そう言えば、俺が合唱部の皆の歌唱を一人一人聞くのはこれが初めてだ。
潤子はアルトらしく、しっとりと深みのある声でこれを歌いきった。
「よっ! 社長!」
社長じゃなくて部長ですよ、朔実先輩……と、いうツッコミはわきに捨て置き、俺は真剣に考え始めた。何を歌えばいい?
今までカラオケに来たことがないわけではない。だが、完全に聞く側だった。自分からマイクを取ったことはない。というか、歌ったこと自体、今まで片手で数えられえるほどの回数しかないのではないか。
いや、ここで株を上げるべきは朔実だ。ぶっちゃけ俺の評価はどうでもいい。
結局、美幸が演歌に情熱を注いでいる間、俺が選んだのはジョン・レノンの『イマジン』だった。
オクターブ下で歌ったため、随分と低い感じに陥っていく。しかし、曲調と皆のテンションに救われ、なんとか歌いきった。
「はあ……」
「お疲れ様、茂樹くん」
「ありがと、瑠衣さん」
どさり、とソファに腰かけながら、瑠衣から飲み物を預かる。ありがたや。
「あっ、次私の番!」
俺はついと顔を上げた。瑠衣がソロで歌う曲というのが、俺には想像がつかない。見たことのない曲名が表示されているが。

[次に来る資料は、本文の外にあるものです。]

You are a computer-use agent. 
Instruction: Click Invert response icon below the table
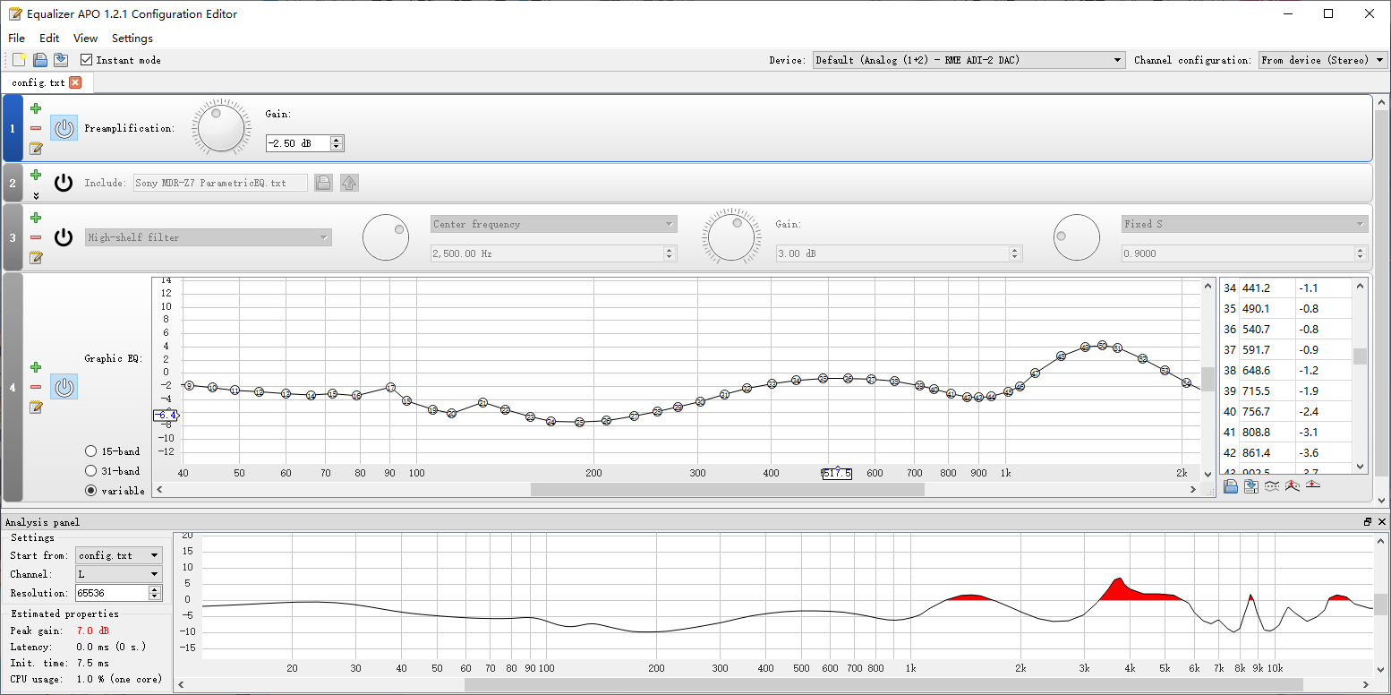tap(1271, 486)
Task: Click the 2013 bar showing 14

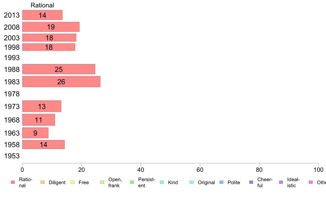Action: [x=43, y=15]
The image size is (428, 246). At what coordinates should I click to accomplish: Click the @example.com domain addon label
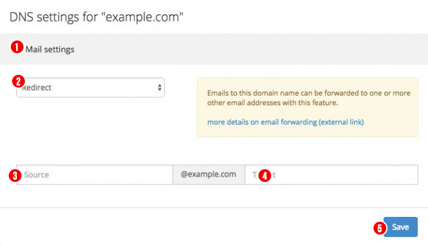(209, 175)
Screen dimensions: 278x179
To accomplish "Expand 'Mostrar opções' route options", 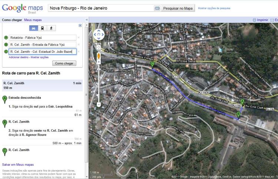I will click(40, 57).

映像が表示され、前奏が始まったところで、俺はようやくこれがボカロ曲だと気づいた。
へえ、瑠衣はこういう曲を歌うのか。じっくり聞き入ろうとした瞬間、俺は津波に襲われた。暴力的なまでの、言葉の数という波に。
凄まじい語数の言葉が、瑠衣の口から放たれていく。
俺は自分が何を聞き、何を体験しているのか、さっぱり分からなくなった。
荒波のような歌詞にもまれること、約四分。
「あ~、スッキリした!」
ご機嫌で腰を下ろす瑠衣を横目で見ながら、俺は熱に浮かされたようになっていた。
今の四分間、これは何だったんだろう……?
亜空間を脱した頃には、既に次の曲は始まっていた。歌うのは――おや? 朔実と涼介の二人がマイクを握っている?

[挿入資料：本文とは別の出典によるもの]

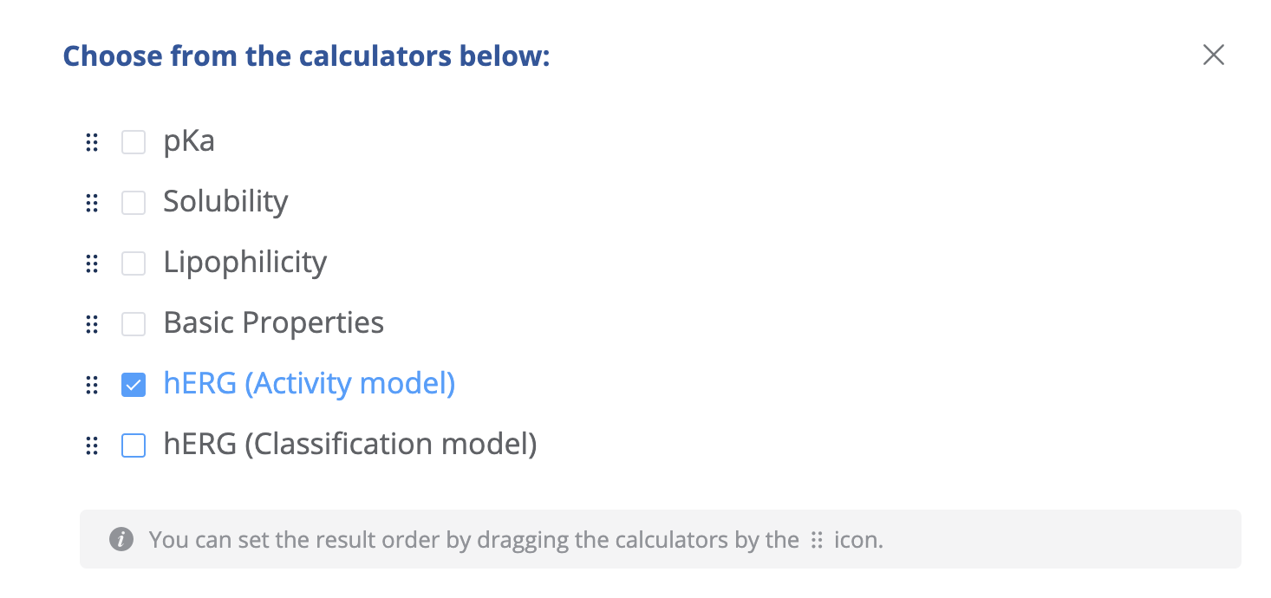Click the hERG (Classification model) label
Viewport: 1271px width, 598px height.
(x=349, y=445)
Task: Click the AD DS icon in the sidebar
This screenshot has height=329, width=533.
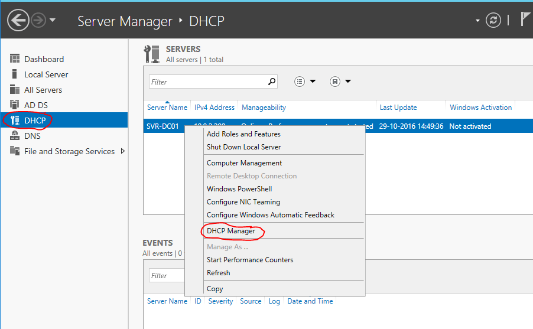Action: click(x=15, y=105)
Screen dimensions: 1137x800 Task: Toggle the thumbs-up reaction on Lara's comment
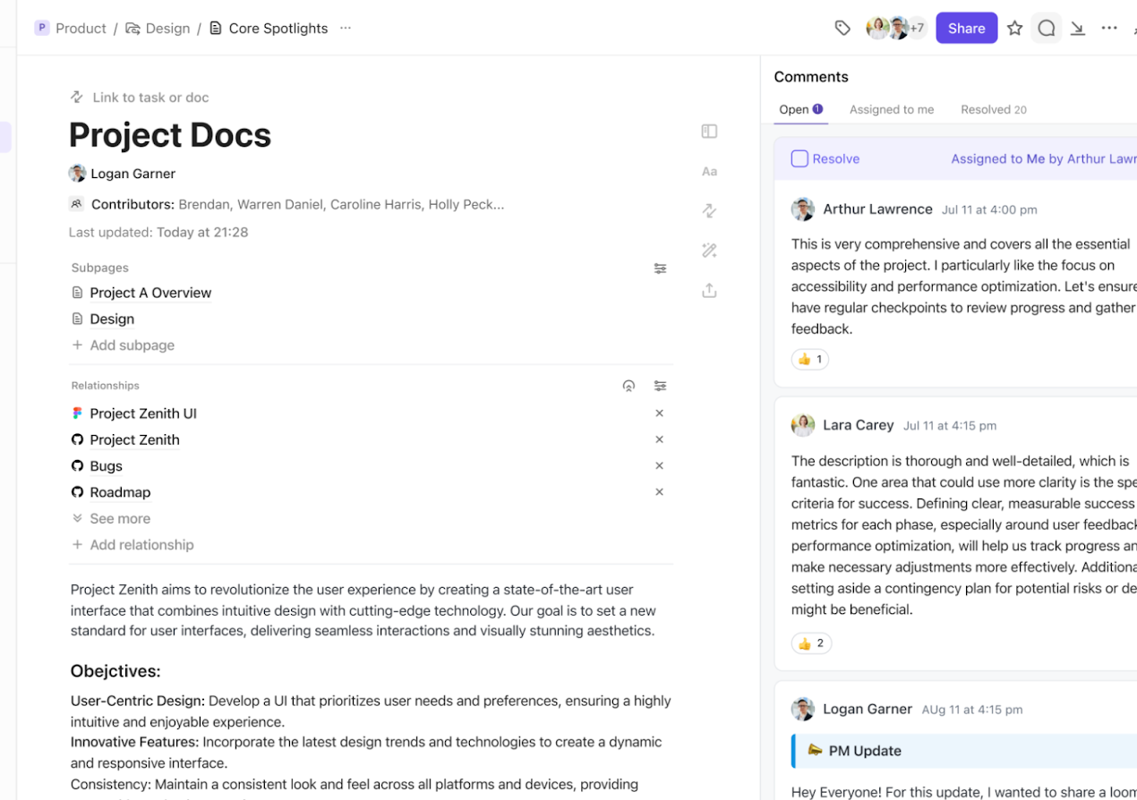coord(811,643)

おお、流行りのデュエット曲じゃないか! これくらいは俺でも知ってるぞ。去年の紅白でも歌われて――。
って違う! 問題はそこじゃない!
朔実と涼介が仲睦まじく過ごしている、ということだ!
こうして、カラオケの一曲目は全員が歌い終わった。
「ん? どうかしたんですか? 皆さんすごくニコニコしてますけど……」
控えめに尋ねてきた涼介。しかしその問いに答える者はない。
答える権利と義務があるのは朔実だけだが、今はそのタイミングではないだろう。
「では二周目、またわたくしから参りますね」
そう言って、潤子は再びジブリを歌い出した。